RadioShack shares dropped to $4.15 recently, a 52-week low, down from a period high of $16.25. Often debt pushes down market value when a public corporation has thin margins as RadioShack does. That is not the case here. RadioShack’s debt load is only $675 million, and the company has $566 million in cash and cash equivalents.
RadioShack’s deteriorating value is likely to accelerate. Sales are flat, based on Q1 revenue of $1 billion. The company lost $8 million in that period, compared with a $35 million profit a year ago.
It is nearly impossible to be behind the last person in line, but RadioShack has done that. Best Buy (NYSE: BBY) is as close as RadioShack will come to finding its assassin. And, Best Buy could hardly be in more trouble itself. It was pushed to its current state by Amazon.com (NASDAQ: AMZN), which has now been blamed for the collapse of every traditional retailer from JCPenney (NYSE: JCP) to Barnes & Noble (NYSE: BKS). The hard fact for these troubled retailers is that what the market believes about Amazon is true. It has single-handedly ruined the huge portion of the retail industry that is not either mega-chain discounters like Walmart (NYSE: WMT) and Target (NYSE: TGT) or high-end operators like Tiffany (NYSE: TIF) or Coach (NYSE: COH).

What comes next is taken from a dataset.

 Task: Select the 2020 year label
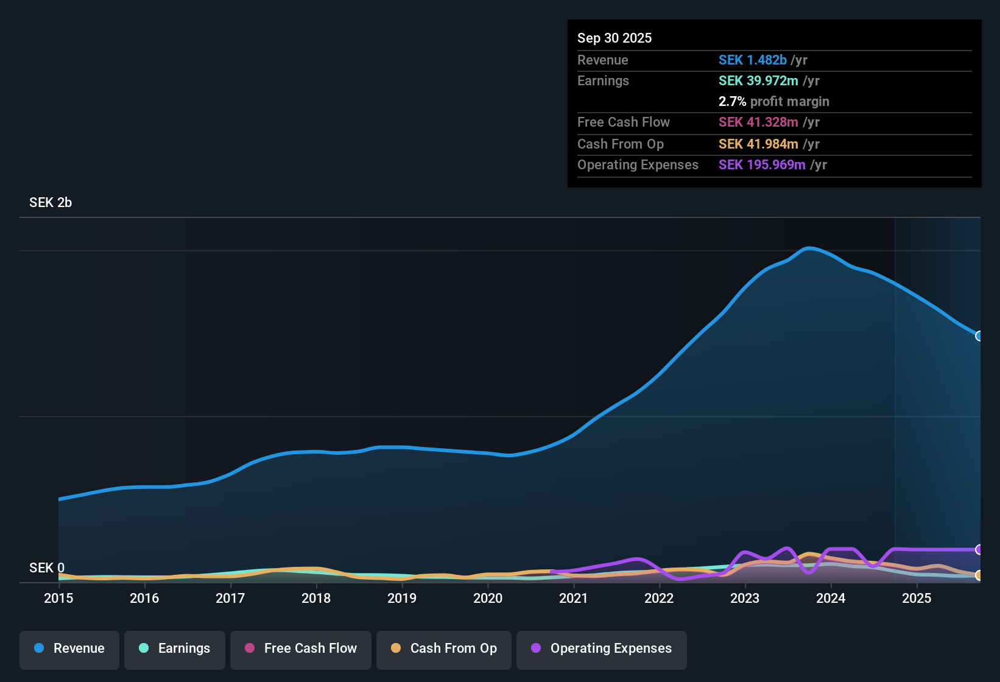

As a means to illustrate what Amazon has done to the retail market, and how hopeless RadioShack’s case is, the world’s largest e-commerce company has a market cap of $100 billion, which is more than Macy’s (NYSE: M), JCPenney, Nordstrom (NYSE: JWN), Gap (NYSE: GPS), Abercrombie & Fitch (NYSE: ANF), Costco (NASDAQ: COST), Dillard’s (NYSE: DDS), Barnes & Noble and Sears Holdings (NASDAQ: SHLD) combined.
RadioShack’s market cap is $400 million.